Just as spring arrives, the county has purchased a new truck to clear spring snow from the roads. GRETCHEN MENSINK LOVEJOY/NEWS LEADER

Fillmore County Commissioners entertained a very brief agenda during the Tuesday, Feb. 27, meeting. 

During the citizens’ input portion of the meeting, Chatfield Township representatives Lowell Meeker and Forrest Hayden came before the board to register complaints about the county’s planning and zoning having issued a building permit to a township resident over the township board’s objections. 

Meeker stated, “We would like to have the county adopt a policy that it will not issue building permits without the person (going to both the county and township).  We denied it, and he (the landowner) said he figured out another way to go about it.  I’m not pointing a finger at (county zoning administrator) Cristal (Adkins), but in the past, the planning and zoning commission has always sent it back to the township.”

Commissioner Marc Prestby questioned, “What was the reason for the township’s denial?” 

Meeker answered that the home — already built — did not meet the township’s requirement for one home per quarter section. 

It came to light through further conversation led by Commissioner Duane Bakke that the county’s and township’s policies do not match, namely that the county allows construction of a home within a residential agricultural district within half a mile of town, whereas the township does not. With the apparent rezoning of the parcel in question by the township, the dilemma at hand arose. 

Bakke pointed out that several of the township’s ordinances are not aligned with its practices, including its zoning. 

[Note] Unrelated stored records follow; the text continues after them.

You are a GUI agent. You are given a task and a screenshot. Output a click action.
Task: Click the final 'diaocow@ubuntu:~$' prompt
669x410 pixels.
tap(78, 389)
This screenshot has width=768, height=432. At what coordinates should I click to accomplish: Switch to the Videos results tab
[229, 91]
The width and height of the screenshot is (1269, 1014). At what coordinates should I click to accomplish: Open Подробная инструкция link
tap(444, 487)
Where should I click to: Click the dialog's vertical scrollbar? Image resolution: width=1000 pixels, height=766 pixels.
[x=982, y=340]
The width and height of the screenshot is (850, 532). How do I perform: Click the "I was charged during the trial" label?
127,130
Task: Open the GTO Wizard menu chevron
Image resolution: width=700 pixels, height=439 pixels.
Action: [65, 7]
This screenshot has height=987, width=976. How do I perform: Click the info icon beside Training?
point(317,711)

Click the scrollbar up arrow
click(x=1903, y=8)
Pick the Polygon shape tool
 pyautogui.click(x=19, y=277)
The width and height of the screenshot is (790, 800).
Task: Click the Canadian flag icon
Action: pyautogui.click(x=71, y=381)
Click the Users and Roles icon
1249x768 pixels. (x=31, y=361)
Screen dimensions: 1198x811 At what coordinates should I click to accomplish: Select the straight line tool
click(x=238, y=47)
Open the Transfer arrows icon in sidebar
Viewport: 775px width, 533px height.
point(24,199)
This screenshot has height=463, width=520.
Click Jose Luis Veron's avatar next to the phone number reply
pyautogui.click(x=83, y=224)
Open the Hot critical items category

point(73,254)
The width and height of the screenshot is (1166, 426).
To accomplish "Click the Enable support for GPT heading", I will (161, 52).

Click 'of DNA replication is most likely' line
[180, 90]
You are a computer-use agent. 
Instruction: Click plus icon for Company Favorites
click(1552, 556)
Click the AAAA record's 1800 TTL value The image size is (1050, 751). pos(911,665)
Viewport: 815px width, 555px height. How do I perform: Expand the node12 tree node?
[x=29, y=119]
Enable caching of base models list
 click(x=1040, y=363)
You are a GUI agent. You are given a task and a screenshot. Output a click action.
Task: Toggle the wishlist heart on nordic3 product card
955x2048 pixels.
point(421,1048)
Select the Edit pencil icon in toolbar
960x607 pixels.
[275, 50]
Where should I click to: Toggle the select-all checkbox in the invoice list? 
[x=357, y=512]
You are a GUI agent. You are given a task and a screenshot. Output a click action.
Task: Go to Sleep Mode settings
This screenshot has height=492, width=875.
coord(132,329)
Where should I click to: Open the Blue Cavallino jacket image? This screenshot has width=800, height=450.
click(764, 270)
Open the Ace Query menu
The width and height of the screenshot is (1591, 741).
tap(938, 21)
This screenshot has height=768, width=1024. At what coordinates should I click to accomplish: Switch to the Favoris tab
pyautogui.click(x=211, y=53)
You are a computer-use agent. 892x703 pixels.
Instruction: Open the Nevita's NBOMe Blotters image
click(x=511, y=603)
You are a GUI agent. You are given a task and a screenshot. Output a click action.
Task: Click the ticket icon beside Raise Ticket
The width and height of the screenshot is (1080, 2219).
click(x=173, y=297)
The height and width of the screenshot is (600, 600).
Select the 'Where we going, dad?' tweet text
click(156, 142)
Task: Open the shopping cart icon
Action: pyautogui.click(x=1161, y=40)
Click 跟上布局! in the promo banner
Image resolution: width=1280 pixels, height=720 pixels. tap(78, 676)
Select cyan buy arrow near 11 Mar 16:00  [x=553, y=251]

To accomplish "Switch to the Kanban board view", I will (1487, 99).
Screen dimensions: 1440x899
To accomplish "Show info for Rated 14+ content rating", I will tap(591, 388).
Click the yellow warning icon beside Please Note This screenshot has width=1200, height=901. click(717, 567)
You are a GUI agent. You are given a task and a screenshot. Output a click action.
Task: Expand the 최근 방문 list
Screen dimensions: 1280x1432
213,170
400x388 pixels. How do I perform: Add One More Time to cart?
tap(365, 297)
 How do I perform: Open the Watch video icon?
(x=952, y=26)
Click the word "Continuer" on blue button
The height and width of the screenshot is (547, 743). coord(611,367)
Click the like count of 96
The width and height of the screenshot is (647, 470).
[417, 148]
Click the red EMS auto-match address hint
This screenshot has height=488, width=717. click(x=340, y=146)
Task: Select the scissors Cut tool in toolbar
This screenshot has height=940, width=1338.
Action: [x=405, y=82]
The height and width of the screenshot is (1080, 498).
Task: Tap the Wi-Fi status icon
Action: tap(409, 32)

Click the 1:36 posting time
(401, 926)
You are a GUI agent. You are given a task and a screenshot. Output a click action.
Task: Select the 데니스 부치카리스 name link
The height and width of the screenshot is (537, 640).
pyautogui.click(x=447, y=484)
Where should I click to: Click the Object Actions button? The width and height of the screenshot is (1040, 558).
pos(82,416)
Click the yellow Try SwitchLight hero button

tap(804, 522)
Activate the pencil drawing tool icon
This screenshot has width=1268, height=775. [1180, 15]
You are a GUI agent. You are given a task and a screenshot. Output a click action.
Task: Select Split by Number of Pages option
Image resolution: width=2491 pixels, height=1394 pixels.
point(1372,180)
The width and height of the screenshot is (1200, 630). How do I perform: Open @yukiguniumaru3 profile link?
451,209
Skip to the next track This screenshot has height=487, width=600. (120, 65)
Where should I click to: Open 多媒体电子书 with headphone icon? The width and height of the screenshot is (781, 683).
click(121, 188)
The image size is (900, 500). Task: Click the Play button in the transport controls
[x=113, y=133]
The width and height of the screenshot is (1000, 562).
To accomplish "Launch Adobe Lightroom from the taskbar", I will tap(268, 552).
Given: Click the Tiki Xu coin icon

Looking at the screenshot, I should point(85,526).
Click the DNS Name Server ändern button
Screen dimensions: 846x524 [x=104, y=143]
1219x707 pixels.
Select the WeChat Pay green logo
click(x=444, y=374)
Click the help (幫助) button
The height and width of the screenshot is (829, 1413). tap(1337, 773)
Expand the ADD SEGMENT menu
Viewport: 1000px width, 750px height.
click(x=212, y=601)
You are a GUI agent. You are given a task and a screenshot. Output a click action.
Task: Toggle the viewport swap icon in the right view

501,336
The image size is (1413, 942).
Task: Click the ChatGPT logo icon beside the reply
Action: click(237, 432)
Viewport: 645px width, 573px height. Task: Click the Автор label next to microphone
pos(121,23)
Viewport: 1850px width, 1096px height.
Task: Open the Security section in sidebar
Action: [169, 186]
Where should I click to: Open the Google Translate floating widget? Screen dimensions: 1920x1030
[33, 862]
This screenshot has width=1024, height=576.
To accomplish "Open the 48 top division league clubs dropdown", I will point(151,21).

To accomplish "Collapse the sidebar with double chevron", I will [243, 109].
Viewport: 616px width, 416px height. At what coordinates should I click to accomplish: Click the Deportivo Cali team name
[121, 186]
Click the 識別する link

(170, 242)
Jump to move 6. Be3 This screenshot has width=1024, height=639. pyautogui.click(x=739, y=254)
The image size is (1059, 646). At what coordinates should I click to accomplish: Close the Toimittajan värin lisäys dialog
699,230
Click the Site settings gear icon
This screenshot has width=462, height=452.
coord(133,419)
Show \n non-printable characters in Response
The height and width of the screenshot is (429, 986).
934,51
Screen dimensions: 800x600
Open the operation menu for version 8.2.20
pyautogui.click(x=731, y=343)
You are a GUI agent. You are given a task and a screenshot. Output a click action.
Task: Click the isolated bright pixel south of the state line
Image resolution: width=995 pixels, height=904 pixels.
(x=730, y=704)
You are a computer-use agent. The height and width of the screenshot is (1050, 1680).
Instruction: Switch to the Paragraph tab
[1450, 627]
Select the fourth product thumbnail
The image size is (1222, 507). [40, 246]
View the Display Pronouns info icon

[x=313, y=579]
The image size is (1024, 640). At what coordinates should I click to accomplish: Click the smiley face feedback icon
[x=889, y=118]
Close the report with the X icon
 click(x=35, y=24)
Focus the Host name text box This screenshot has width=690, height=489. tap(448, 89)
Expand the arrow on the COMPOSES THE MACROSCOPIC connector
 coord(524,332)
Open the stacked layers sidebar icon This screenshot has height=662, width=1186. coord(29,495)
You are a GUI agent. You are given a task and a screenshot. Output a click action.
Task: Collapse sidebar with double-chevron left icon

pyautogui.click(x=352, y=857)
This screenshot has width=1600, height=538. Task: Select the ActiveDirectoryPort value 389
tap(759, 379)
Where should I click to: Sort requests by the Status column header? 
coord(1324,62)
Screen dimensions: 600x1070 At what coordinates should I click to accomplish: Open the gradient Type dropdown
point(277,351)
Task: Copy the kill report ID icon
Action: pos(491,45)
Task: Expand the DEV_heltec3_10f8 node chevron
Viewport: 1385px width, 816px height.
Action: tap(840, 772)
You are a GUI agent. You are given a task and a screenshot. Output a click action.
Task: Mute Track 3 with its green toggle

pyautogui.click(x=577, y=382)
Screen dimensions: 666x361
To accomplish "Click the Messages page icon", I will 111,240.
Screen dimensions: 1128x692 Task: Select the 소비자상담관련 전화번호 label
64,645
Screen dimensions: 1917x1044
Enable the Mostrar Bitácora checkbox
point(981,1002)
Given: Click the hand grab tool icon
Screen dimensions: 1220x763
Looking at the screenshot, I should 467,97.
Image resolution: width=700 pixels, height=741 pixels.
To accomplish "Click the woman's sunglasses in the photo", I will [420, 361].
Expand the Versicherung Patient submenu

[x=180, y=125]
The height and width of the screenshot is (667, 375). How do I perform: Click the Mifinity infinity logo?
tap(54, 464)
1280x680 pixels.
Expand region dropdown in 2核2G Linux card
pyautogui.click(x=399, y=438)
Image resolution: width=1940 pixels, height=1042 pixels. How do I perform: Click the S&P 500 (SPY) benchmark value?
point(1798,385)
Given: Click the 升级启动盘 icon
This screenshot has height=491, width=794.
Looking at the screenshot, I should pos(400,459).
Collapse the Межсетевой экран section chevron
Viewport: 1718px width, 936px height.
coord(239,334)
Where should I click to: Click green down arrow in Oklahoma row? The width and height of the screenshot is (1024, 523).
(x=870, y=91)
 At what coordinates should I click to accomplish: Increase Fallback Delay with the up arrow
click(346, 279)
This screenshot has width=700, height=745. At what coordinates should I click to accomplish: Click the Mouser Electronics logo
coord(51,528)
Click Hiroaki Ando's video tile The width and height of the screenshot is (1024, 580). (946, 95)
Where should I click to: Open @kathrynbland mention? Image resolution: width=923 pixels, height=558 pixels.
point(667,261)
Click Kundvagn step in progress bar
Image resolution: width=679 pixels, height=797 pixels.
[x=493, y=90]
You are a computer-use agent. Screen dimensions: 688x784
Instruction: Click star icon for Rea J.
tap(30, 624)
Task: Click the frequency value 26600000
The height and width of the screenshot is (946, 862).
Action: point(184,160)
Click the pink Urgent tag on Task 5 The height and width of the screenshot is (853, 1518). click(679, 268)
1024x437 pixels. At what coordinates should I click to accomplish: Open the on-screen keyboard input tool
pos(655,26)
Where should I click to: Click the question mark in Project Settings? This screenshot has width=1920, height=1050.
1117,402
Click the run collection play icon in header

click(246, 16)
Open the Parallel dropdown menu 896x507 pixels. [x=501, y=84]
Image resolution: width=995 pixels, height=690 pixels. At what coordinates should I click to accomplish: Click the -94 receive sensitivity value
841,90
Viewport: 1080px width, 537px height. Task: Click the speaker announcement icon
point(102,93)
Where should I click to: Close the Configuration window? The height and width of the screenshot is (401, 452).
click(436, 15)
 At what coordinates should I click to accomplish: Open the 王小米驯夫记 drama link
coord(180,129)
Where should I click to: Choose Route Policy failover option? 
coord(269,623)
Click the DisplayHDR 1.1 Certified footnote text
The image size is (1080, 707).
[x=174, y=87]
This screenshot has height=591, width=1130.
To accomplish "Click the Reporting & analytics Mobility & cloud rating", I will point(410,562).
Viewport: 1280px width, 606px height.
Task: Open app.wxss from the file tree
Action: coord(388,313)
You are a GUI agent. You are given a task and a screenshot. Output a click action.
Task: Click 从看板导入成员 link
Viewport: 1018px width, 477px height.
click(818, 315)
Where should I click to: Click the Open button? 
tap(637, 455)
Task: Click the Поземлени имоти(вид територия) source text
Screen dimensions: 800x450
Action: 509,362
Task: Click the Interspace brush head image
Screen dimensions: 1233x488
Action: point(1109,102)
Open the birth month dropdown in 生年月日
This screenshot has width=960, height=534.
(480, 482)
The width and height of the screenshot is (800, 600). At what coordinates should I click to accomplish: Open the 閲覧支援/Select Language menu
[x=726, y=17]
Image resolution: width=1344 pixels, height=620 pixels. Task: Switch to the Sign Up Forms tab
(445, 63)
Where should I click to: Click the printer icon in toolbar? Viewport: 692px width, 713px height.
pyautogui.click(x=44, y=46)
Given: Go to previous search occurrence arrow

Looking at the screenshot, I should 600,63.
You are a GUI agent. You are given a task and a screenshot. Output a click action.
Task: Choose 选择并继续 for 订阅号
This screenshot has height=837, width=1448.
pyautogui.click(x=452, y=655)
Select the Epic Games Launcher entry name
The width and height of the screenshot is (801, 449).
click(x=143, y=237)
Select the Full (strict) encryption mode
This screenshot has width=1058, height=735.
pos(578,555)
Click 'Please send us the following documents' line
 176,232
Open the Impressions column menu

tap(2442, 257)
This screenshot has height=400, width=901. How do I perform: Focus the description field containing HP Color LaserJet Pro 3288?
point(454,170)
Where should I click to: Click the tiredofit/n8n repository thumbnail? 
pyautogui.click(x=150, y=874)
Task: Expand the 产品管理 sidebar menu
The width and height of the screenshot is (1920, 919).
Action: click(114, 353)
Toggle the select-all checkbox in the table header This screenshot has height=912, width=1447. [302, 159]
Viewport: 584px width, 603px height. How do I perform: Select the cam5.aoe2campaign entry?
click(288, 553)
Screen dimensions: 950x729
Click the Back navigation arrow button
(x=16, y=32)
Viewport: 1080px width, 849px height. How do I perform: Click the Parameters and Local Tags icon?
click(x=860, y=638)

“You have all these prohibitions going on in the township, things that you’re not enforcing,” Bakke said. “Also, I have confidence in Cristal, and I don’t think she’s issued any permits we haven’t seen.” 

Bakke added that action on objections to a proposed construction project should be followed up on as soon as the township is aware of or makes them. Once the county has a permit request in hand, it needs to act on it or the landowner may automatically receive the permit by default. 

Commissioner Randy Dahl commented that he believes in local government control, but he feels that communication between the township and county should be better. Dahl also stated he does not agree with the township having more authority than the county in zoning and other matters. 

The board advised the township to reexamine its zoning ordinances and work to align the language with the language in the county’s ordinances.        

Other business

Highway Engineer Ron Gregg brought forward several items needing approval from the County Board. First, he presented the gasoline and diesel fuel bids for the year, which were accepted. Second, he made a request for approval to attend the 2018 National Association of County Engineers Annual Conference, which was also approved. Third, the Board adopted a resolution to pursue a variance for the vertical alignment on the proposed canoe landing in the city of Rushford. Finally, he asked the Board to approve the purchase of a big yellow tandem truck and accompanying snowplow equipment through the state bid contract. Both of which were approved. 

Director of Nursing Jessica Erickson presented the 2017 expenditures for the public health department, highlighting that the total 2017 levy was $211,660 and the 2016 levy was $267,341.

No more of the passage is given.